中華民国というペテン (すごく、分かりやすいです。)
ようちゃん、おすすめ記事。↓
▼中華民国というペテン (マルコおいちゃんのシナにつける薬)
「アジアで最初の共和国」がご自慢の中華民国(Republic of China, これを「シナ共和国」と訳された林建良氏はまったく正しい)は、その成立から今に至るまで、つまり、清朝を倒しての建国から、シナ大陸での共産党との内戦に破れ、日本敗戦後から不法に占領していた台湾に逃げ込みそのまま居座りつづける現在までであるが、見事に一貫して虚構と幻想にささえられた国家体制であったし、いまもそうある。話は、日清戦争までさかのぼらねばならない。なぜならその戦争に敗れたことにより、シナにおいて国家意識が高まり、国民国家を建設しようといううねりが始まったからだ。

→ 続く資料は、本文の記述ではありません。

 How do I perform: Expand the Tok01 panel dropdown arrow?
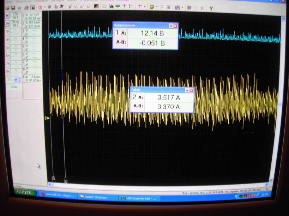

その当時のシナ大陸は、満洲人が漢・チャイニーズを奴隷支配する体制であった。満洲人は、モンゴル人の助けを借りてシナ亜大陸を軍事占領し、チベット、東トルキスタンなどとモンゴル同様の個別の同盟を結び、それぞれの民族と宗教の守護者としてふるまい、漢・チャイニーズにたいしてはシナ皇帝として君臨した。それは国家ではなくシナ古来の天下であった。そのシナ皇帝の軍隊(その実、李鴻章の私設軍隊だった)が、日本に敗れるというあってはならない事態となった。欧米の強力な帝国主義にあちらこちらと侵食されるのはおおめに見られても、格下とみなしていた日本に敗れたことは、シナ人にとっては相当な心理的衝撃であったことが容易に知れる。李鴻章
そこで、日本にできることなら自分にもできるはず、と短絡的に考え、清朝は国民国家へ脱皮することによりサヴァイヴァルを謀った。国民国家は、共和制でもいいし君主制でもよいのであるから、シナ皇帝を中心に国民国家を建設しようというアイデアそのものは悪くはない。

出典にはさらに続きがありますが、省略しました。